Task statement. Copy all lines in the material holding the string "Releases".

☆ ☆ ☆ ☆

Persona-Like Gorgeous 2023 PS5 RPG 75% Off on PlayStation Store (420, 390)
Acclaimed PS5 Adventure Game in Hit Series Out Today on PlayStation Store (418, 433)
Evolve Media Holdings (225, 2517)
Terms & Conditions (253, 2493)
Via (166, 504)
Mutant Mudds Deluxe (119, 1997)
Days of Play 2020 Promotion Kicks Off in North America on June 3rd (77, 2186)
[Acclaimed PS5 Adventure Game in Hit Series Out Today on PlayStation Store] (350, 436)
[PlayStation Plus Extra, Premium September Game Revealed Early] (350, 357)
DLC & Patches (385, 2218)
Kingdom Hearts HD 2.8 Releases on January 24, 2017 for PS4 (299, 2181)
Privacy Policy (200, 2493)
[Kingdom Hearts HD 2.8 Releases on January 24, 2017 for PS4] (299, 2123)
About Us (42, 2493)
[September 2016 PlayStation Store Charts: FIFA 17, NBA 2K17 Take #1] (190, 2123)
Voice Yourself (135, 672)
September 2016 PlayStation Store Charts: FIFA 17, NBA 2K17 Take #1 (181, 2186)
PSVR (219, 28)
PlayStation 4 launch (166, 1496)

☆ ☆ ☆ ☆

Exercise answer.
Kingdom Hearts HD 2.8 Releases on January 24, 2017 for PS4 (299, 2181)
[Kingdom Hearts HD 2.8 Releases on January 24, 2017 for PS4] (299, 2123)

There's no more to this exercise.